Ведущий рассказывал про подвиги врачей во время войны, про развитие медицины после нее и подготовку специалистов, я вслушивалась, ожидая своей очереди. Мне предстояло произнести маленькую вдохновляющую речь про важность здоровья граждан. Короткий текст я запомнила давно, но сегодня с утра не давало покоя другое: ночью, как частенько бывало, мне снился голос Чарли, всегда только голос. Он кричал: «Уведи его!» и «Бегите!», я хватала Джоша, и мы бежали в лес. Но потом я понимала, что это не Джош, а незнакомец, притворяющийся Джошем. Он смотрел на меня чужими глазами, и я просыпалась.
К этому сну я привыкла, но сегодня не проснулась сразу. Ко мне пришел Виктор и говорил какие-то гадости: про мою ничтожность на фоне сильных мира сего, про то, что я занимаю чужое место и совершенно бесполезна, что нужно избавить всех от моего присутствия. Я боялась, что, убив Виктора, открыла в себе темную сторону, и теперь она приходила ко мне в его образе и говорила то, чего я так старательно избегала в мыслях.
К черту его! Наверное, из-за вчерашнего упоминания маркиза в разговоре ожили старые страхи: новой жизни, ответственности, боязни совершить ошибку. От критических ошибок меня спасал отец, а ответственность перестала вызывать панику, когда я поняла, как все работает, и вряд ли я наворочу бед под неусыпным контролем канцлера, регента, советников и министров. Модернизация госпиталя была моей идеей, как и другие благотворительные направления, и подобными проектами после рождения Рика я занялась плотно. Это была моя вотчина, мой источник силы.
Толпа благосклонно отреагировала на последние слова ведущего и радостно захлопала в ладоши. Наступила моя очередь, я шагнула к трибуне, привычно преодолевая робость.
– Добрый день, – мой голос, усиленный микрофоном, разлетелся по площади, а в толпе раздались приветствия, – сегодня я рада оказаться здесь и вместе с вами…
Маленькая девочка в первом ряду помахала мне игрушкой. Я помахала ей в ответ и застыла.
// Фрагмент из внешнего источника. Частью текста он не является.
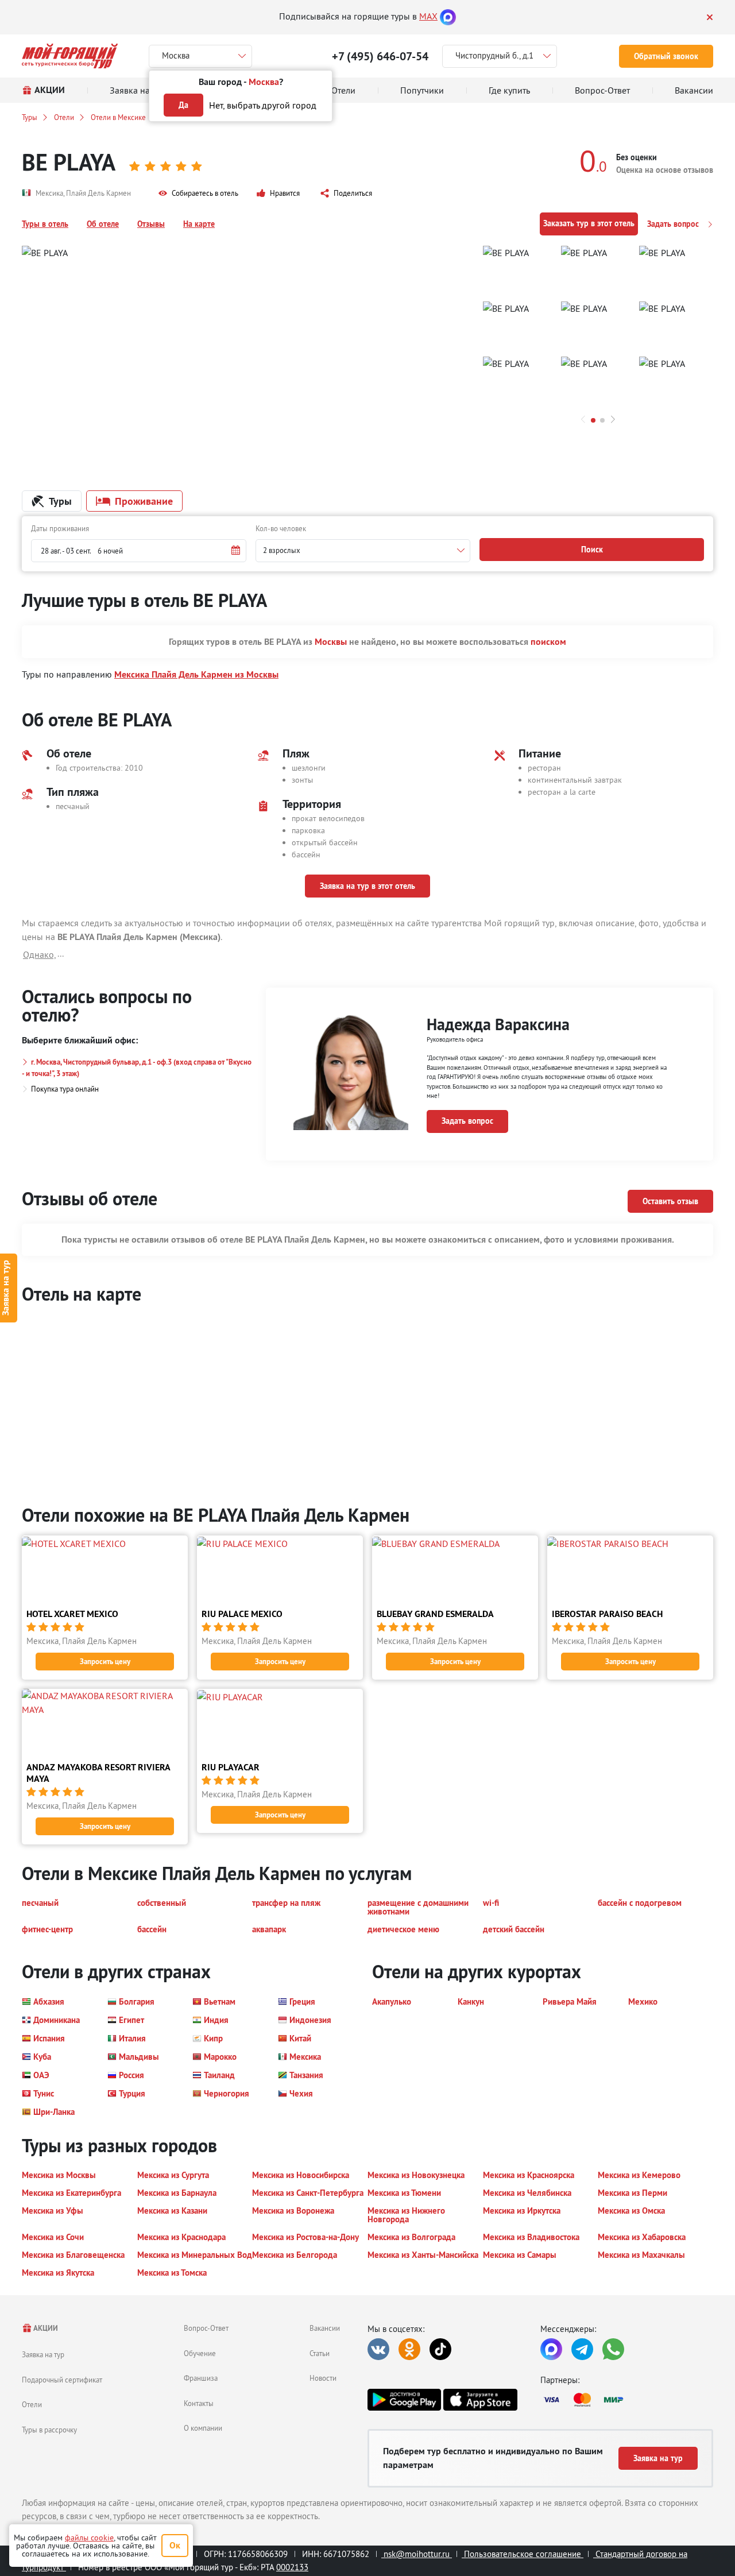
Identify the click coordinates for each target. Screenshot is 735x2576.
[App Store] (480, 2400)
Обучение (200, 2353)
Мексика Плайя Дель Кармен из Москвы (196, 674)
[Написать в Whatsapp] (613, 2349)
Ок (174, 2545)
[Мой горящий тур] (70, 56)
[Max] (448, 16)
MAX (428, 16)
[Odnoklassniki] (409, 2349)
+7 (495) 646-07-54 (380, 56)
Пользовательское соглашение (522, 2553)
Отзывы (151, 224)
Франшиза (201, 2377)
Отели (64, 117)
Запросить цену (105, 1661)
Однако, (39, 954)
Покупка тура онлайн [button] (65, 1088)
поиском (548, 642)
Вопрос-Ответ (206, 2328)
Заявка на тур (43, 2354)
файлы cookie (89, 2537)
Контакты (199, 2403)
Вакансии (325, 2328)
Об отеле (103, 224)
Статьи (320, 2353)
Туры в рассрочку (49, 2429)
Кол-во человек (281, 528)
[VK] (378, 2349)
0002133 (292, 2567)
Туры (29, 117)
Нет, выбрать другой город (262, 105)
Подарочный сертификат (62, 2379)
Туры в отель (45, 224)
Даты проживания (60, 528)
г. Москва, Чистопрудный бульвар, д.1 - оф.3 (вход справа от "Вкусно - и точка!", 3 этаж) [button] (137, 1067)
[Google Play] (404, 2400)
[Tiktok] (440, 2349)
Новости (323, 2377)
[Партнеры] (626, 2400)
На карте (199, 224)
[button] (198, 193)
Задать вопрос (674, 224)
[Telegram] (582, 2349)
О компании (203, 2427)
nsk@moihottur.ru (416, 2553)
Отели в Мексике (118, 117)
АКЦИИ (45, 2328)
Плюшевая белка! В голову ударил жар, резко затошнило и подкосились ноги. Я сосредоточилась на том, чтобы не упасть, и вся площадь превратилась в точку на дне колодца – далекую и ненастоящую картинку в мутной воде.
Вспыхнули воспоминания: Джош рассказывает историю, как провалился в беличье дупло; я рисую тайный знак на стене склада – белку, и Джош находит меня; перед встречей с Виктором он говорит, что я белка и это мои орехи, просит не забывать.
– …открыть… дупло…
Последнее слово набатом било в уши, и никак не получалось вспомнить, что идет следом. Главное, не ляпнуть про орехи.
Девочка в первом ряду махала белкой. Рыжий хвост болтался туда-сюда, а отблески пуговок ее глаз напоминали оранжевые вспышки. Выстрелы в полутьме тоже оставляют такие вспышки, например в садовом домике.